El rubio, que demostraba ser desde el primer momento el jefe del grupo, hizo un leve gesto al piloto que corrió hacia al helicóptero, pero que una vez en la puerta se volvió para gritar:
¿Llevo también café?
Gacel asintió y al poco el hombre regresó con una cantimplora, un termo y varios vasos de plástico.
Tomaron asiento en el interior de la
jaima
, los extranjeros en el fondo y el targui frente a ellos con el arma sobre las rodillas, y se observaron como si cada uno de ellos esperara que fuera el otro quien iniciara la conversación.
—¿Y bien? —se decidió al fin Yves Clos—. ¿Qué es lo que pretende reteniendo a esos hombres?
—Que se haga justicia.
—Lo entiendo y me parece lógico, aunque no me parezca correcta la forma de conseguirlo. El secuestro es un delito muy grave.
—¿Tan grave como amenazar con un arma a gente de paz en su propia casa y envenenar el único pozo que existe en la región?
—No lo sé, pero quiero suponer que igual de grave.
—¿Qué le hubiera ocurrido a mi familia si esos coches no aparecen? Nuestras posibilidades de llegar con vida al pozo más cercano eran muy escasas.
—Lo imagino, y me congratulo de que no les haya sucedido nada, pero esos a los que han retenido no tienen culpa de lo ocurrido.
—Lo sé, y por ello tienen mi palabra que si se cumplen mis condiciones no sufrirán el más mínimo daño.
—¿Y cuáles son esas condiciones?
—Únicamente tres.
—¿A saber…?
—La primera que vacíen el pozo, lo limpien y lo llenen de agua hasta los bordes.
—No hay problema. ¿La segunda?
—Que ni coches ni motos vuelvan a pasar nunca por aquí.
—Tampoco veo problemas a eso. ¿Y la tercera?

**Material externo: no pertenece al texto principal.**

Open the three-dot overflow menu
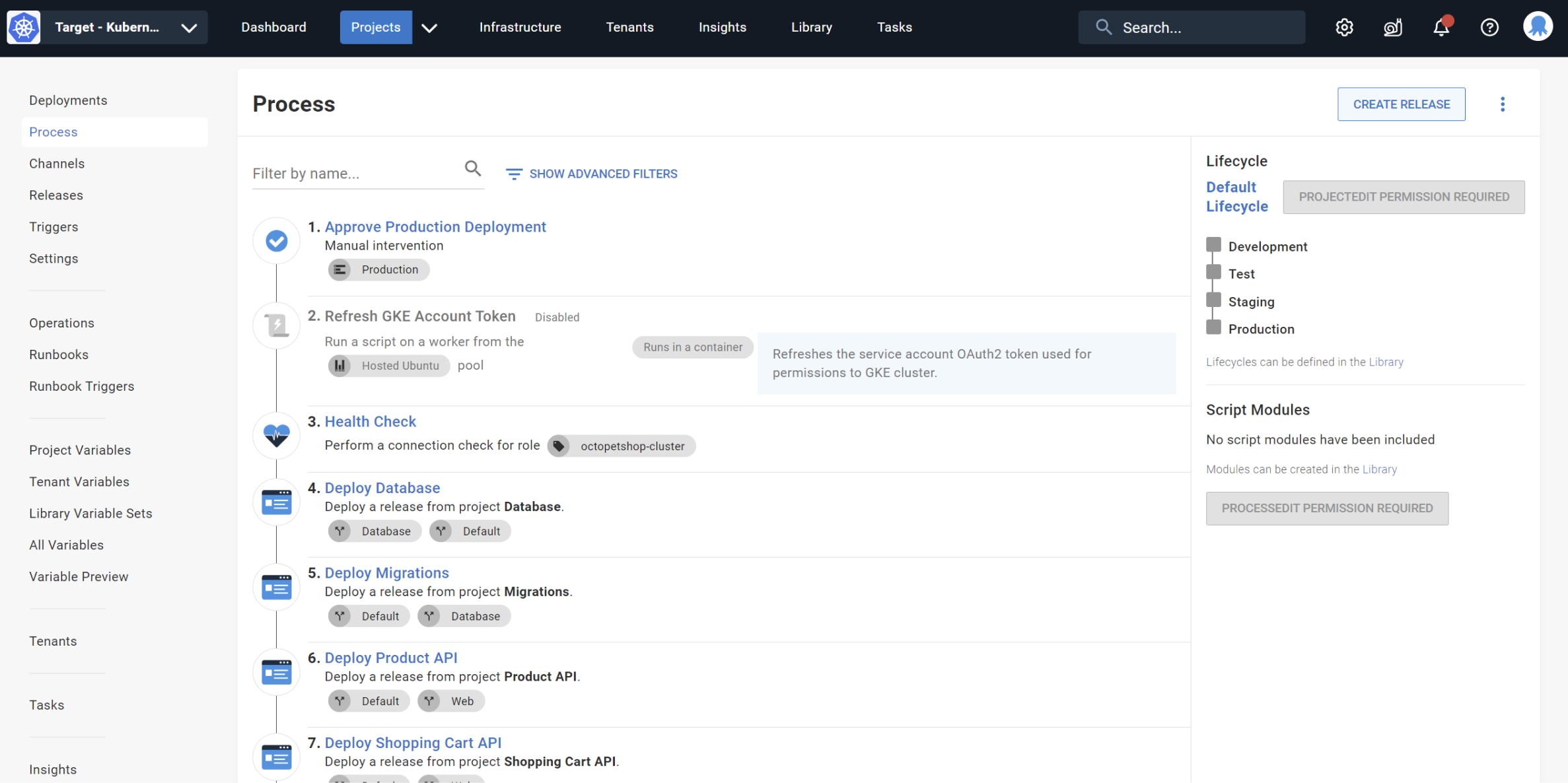The height and width of the screenshot is (783, 1568). click(1503, 104)
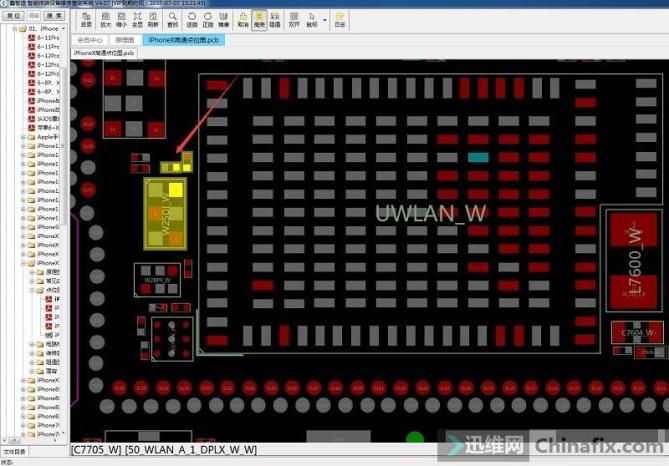Open the directory (目录) toolbar icon
Viewport: 669px width, 466px height.
(x=87, y=18)
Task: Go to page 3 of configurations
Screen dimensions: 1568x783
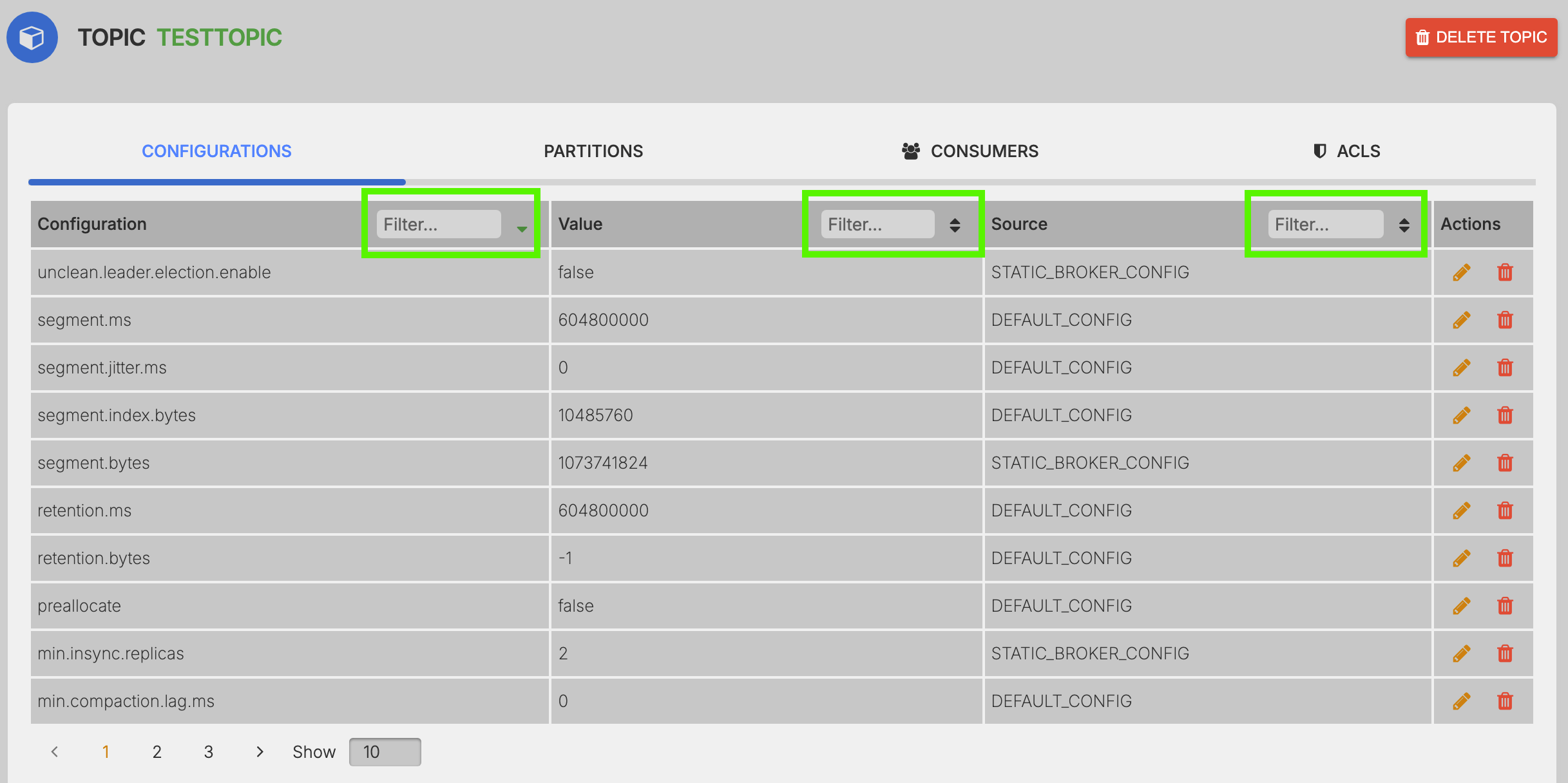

—Que me traigan a los culpables para que pueda aplicarles la ley tuareg.
—¿Y qué dicta esa ley?
—Que a uno de ellos, el que no quería tomar parte; pero se comportó como un cobarde, se le propinen treinta latigazos.
—¡Dios bendito! ¡Qué barbaridad!
—Es la ley.
—¿Y qué le harán al otro?
—Recibirá cincuenta latigazos por envenenar el agua y se le cortará la mano derecha por haber amenazado con un arma a quienes les habían recibido pacíficamente.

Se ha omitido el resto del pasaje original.